Wakefield is one of the worst performing local authority areas in the country for pupils failing to grasp reading, writing and maths in primary school, according to new Department for Education (DfE) league tables.

Just 77 per cent of 11-year-olds in the area achieved the expected level four grade in their Year 6 assessments earlier this year.

It means the district’s primary schools are the third worst performing in Yorkshire and in the bottom 15 of 150 schools nationally.

Earlier this year, schools minister Nick Gibb wrote to Wakefield Council to demand a plan to improve key stage two performance.

John Wilson, Wakefield’s director of children and young people, vowed to boost results.

He said: “The performance of primary schools in Wakefield has improved on last year’s performance and at a faster rate than the national rate of improvement.

“However, we believe our schools can improve still further and we will be working with them to continue the improvements they have already made.”

But, while 53 schools in the district failed to meet the national average of 80 per cent of pupils obtaining a grade four or above in writing, reading and maths, two were celebrating top marks all round.

Pontefract Larks Hill and Netherton J&I were the top performing school in the district with 100 per cent of students achieving the expected grade in maths, reading and writing.

Larks Hill Headteacher Alison Smith said: “Obviously, we are extremely proud of the school and the children. Everybody works really hard to get those results and it was a joint effort from all the teachers in the school.

“We are very pleased that all the hard work has paid off.

“I want to say an additional thank you to our deputy head Mr Parkinson who helped take the year six class when he first joined the school last year.”

Netherton head Georgina Haley added: “We are all extremely proud of our results which reflect a real team effort and hard work from all staff, children, parents and governors in achieving such high standards. Well done to everybody.”

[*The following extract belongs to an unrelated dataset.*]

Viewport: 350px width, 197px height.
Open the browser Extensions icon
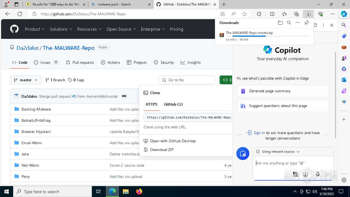(x=259, y=14)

The DfE said that the new figures showed difference in performance between disadvantaged pupils and their peers has continued to fall with more pupils from all backgrounds now starting secondary school ready to succeed.

Mr Gibb said: “As part of this Government’s commitment to extending opportunity for all, it is essential that every child leaves primary school having mastered the basics in reading, writing and maths. Thanks to our education reforms thousands more pupils each year are reaching those standards.”